Who was Marvin Minsky?

Marvin Minsky was a scientist of immense stature in the field of Artificial Intelligence (AI) Research known for his extensive excellent results and sheer intelligence in approaching complex problems and handling complicated theories. Experts claim that the field of AI is currently in its Golden Age – flourishing and making great leaps in technological advancements that will soon take the world by storm. His research on human brain is astonishing – he used computing metaphors as an attempt to seek understanding of the human mind. He also developed convoluted theories such as ‘’ Society of Mind theory’’, which seeks to explain how intelligence could actually be the result of the interaction of non-intelligent parts.

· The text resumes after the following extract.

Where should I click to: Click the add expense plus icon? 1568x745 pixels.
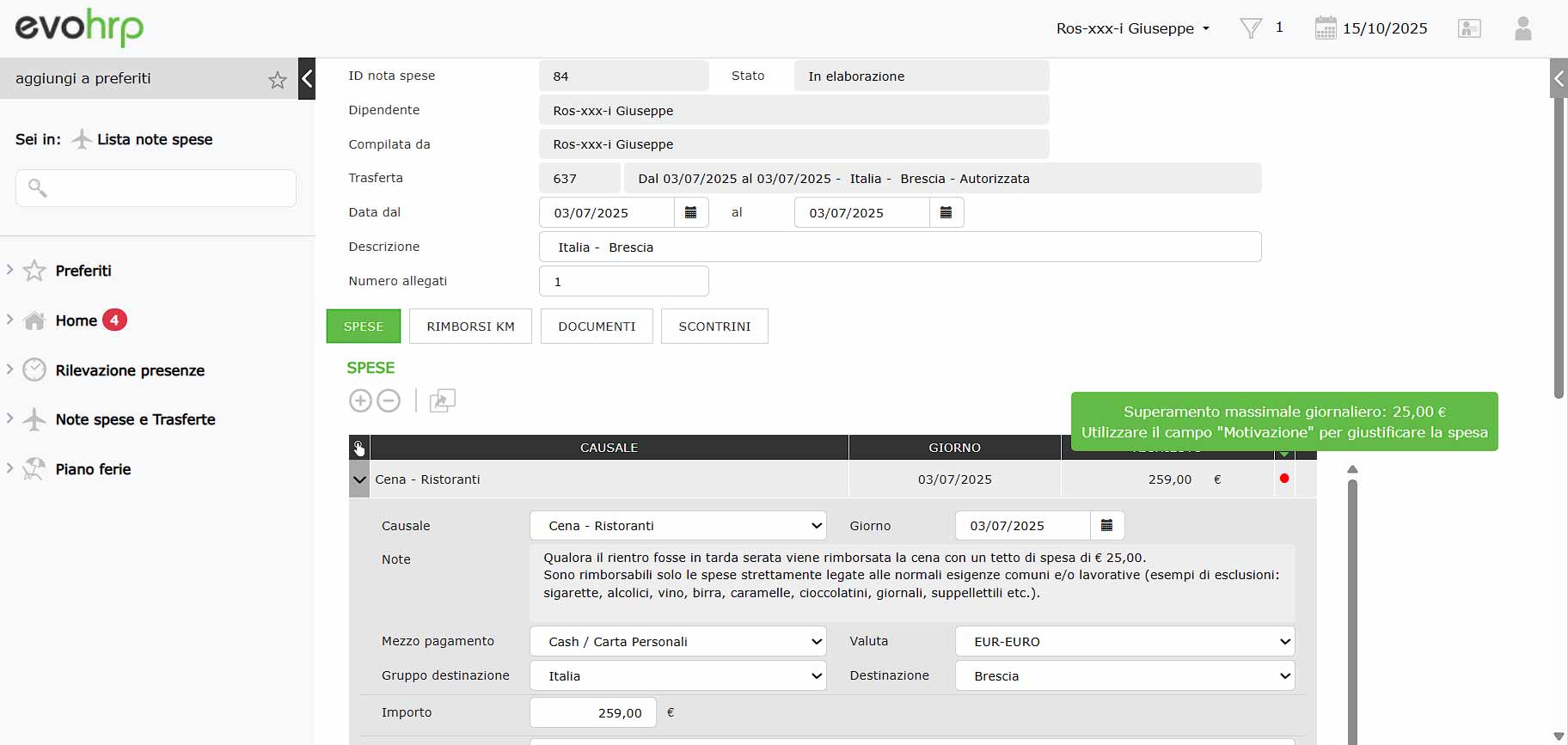coord(360,400)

He reveals that most of the ideas for this theory came from his experiment when he was trying to create a machine, which can build children’s blocks with its robotized parts and a video camera, controlled via computer.

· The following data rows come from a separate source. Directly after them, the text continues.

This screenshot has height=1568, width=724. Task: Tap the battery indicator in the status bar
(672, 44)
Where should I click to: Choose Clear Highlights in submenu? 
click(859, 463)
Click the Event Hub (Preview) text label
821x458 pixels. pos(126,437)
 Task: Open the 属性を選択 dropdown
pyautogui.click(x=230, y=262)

As a young child, Marvin Minsky was considered as one of the smartest children among those in his age group. He attended two prestigious universities, Harvard and Princeton where he displayed much of his exemplary flair in the scientific world, especially that in the field of artificial intelligence (AI). Minsky also wrote many texts on AI and philosophy. He received B.A .and PhD in mathematics at Harvard (1950) and Princeton (1954). In 1951, as a student he invented the SNARC, the first neural network simulator using vacuum tubes. His other inventions include hands and robotic devices, the “Muse” synthesizer for musical variations (with E. Fredkin), mechanical arms, the Confocal Scanning Microscope, and one of the first LOGO “turtles”. Being a member of the NAE, Argentine NAS, and NAS, he got several awards including the ACM Turing Award, the Japan Prize, the MIT Killian Award, the IJCAI Research Excellence Award, the Robert Wood Prize for Optoelectronics, the Rank Prize, and the Benjamin Franklin Medal.

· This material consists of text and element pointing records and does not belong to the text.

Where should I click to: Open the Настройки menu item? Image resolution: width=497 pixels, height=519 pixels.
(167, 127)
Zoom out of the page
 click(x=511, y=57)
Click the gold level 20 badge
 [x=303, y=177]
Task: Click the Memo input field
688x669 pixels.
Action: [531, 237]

Science genius, Minsky also contributed to significant advances in current mathematical standards, as well as computational linguistics, optics, robotics and telepresence. One of his well-known views in AI is that there is no basic difference between humans and machines. As stated in his theory of the Society of Mind, he firmly believed that humans are machines with many unintelligent and semi-autonomous agents that made up the brain which gave the human his intelligence. He also said, “Some computers will become more intelligent than most people,” which is a likely phenomenon considering today’s state of progress in technological advancement.

Minsky’s research in AI was not his only achievement; He got great appreciation in some of his other works. One notable example is The Emotion Machine, a book that critiques many popular existing theories of how human minds work and he brings forth alternative ideas. He dares to challenge traditional mindsets and norms and proposes his own theories on how things work.

Minsky was an intelligent individual who challenged and inspired many of his fellow researchers to explore deeper into the field of AI and make breakthroughs in their research. His colleagues state that he always talked in riddles that displayed his quality of being intelligent and funny at the same time. He was one of the most awarded individuals in his workplace that could take credit for most of the innovations. He aided many improvements of current systems and theories that benefit the world.

He married pediatrician Dr. Gloria Rudisch in 1952 and became a happy father of three children. He was also a talented pianist who published a reflective and contemplative writing on the relationship between music and psychology in 1981. He also helped director Stanley Kubrick for his movie ‘A Space Odyssey’ (2001) regarding the concepts of Artificial Intelligence. One of the characters in the movie was also named after him in his honor. Unfortunately, he passed away on January 24, 2016 at his home in Boston due to a cerebral hemorrhage. Marvin Minsky will be missed by many of those close to him and respected by even more who take great pride in his work and stand to learn much from it.